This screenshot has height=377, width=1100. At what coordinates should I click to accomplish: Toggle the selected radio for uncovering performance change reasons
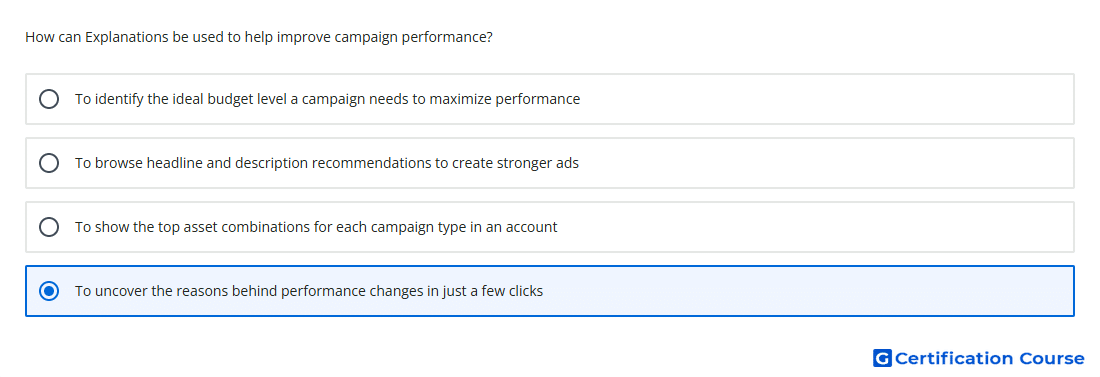pyautogui.click(x=49, y=291)
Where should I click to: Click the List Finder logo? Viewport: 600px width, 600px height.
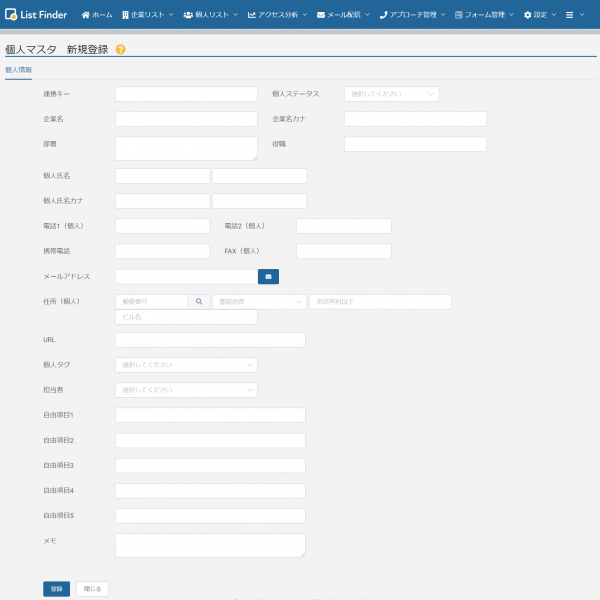pos(36,15)
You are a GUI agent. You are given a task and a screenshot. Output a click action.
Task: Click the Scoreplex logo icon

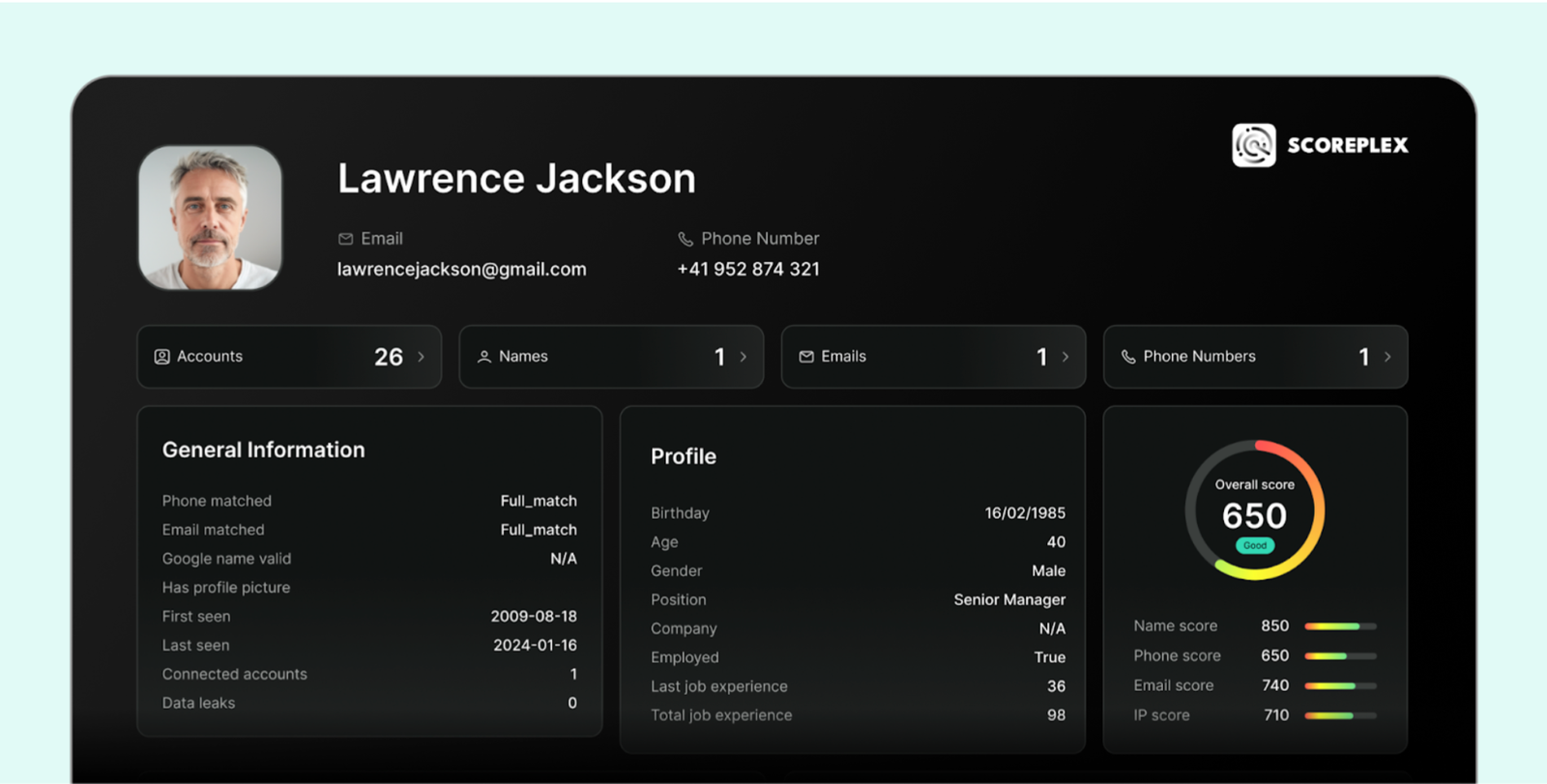tap(1253, 145)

WHAT TO PRODUCE:
Rewrite the lines above as a JSON list of strings, one string per line, skipping blank lines and leaving out the pictures.

FINAL RESULT:
[
  "This screenshot has height=377, width=1100. At what coordinates should I click to accomplish: Toggle the selected radio for uncovering performance change reasons",
  "pyautogui.click(x=49, y=291)",
  "Where should I click to: Click the List Finder logo? Viewport: 600px width, 600px height.",
  "pos(36,15)",
  "You are a GUI agent. You are given a task and a screenshot. Output a click action.",
  "Task: Click the Scoreplex logo icon",
  "tap(1253, 145)"
]